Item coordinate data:
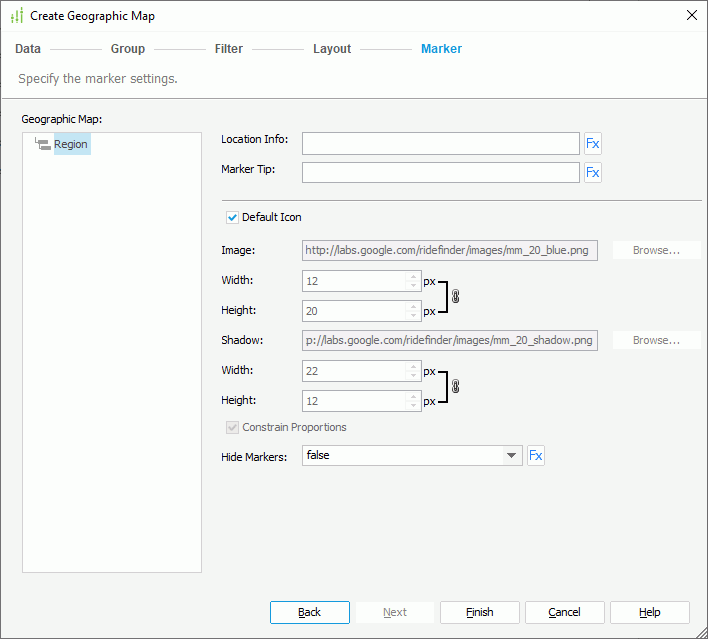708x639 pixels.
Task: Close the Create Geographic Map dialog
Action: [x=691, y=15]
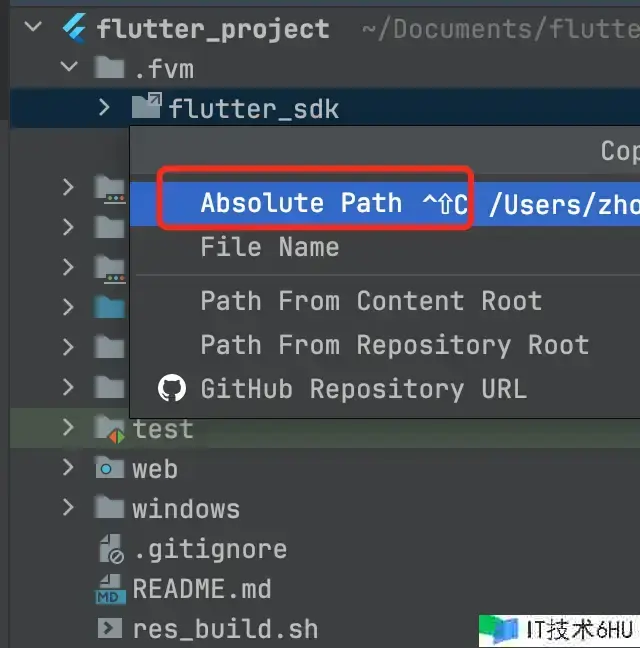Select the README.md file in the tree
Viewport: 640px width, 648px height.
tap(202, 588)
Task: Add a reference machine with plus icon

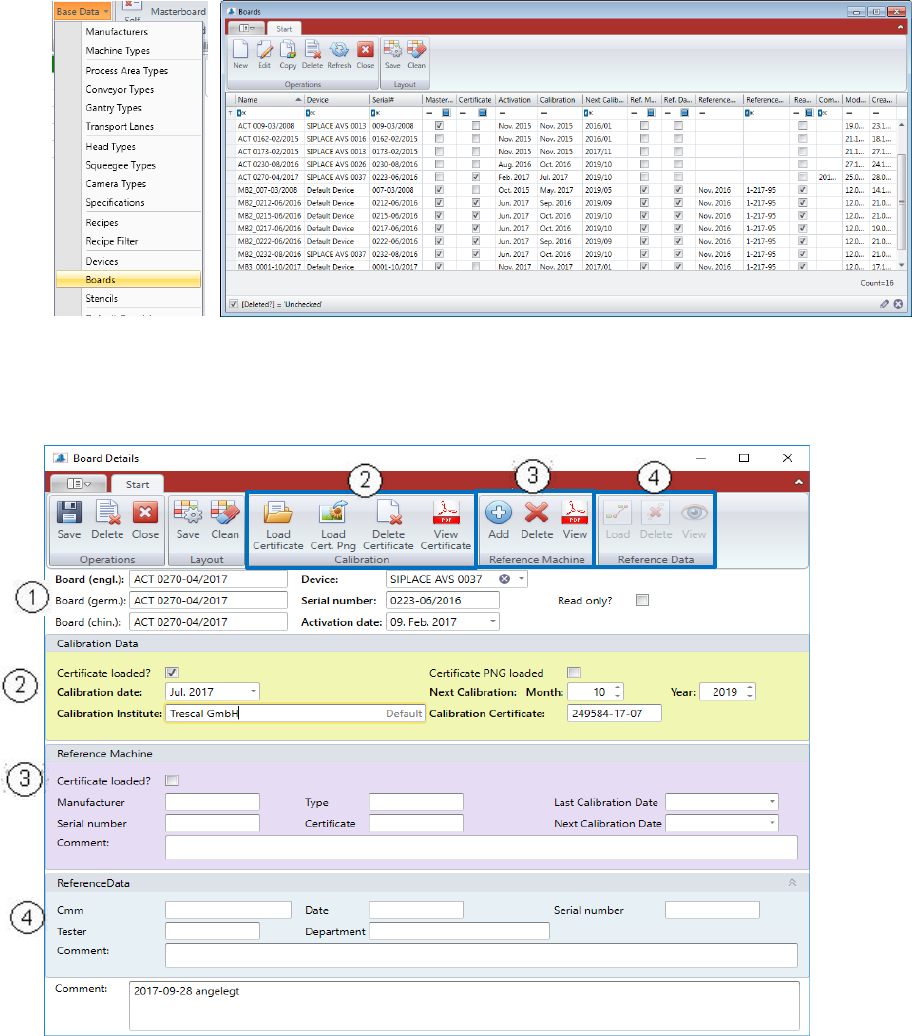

**WORK INSTRUCTIONS:** Identify every line in the items above that contains the string "Task", matching case exactly, and copy each such line in full.

**COMPLETE OUTPUT:**
Task: Close the Create Geographic Map dialog
Task: Add a reference machine with plus icon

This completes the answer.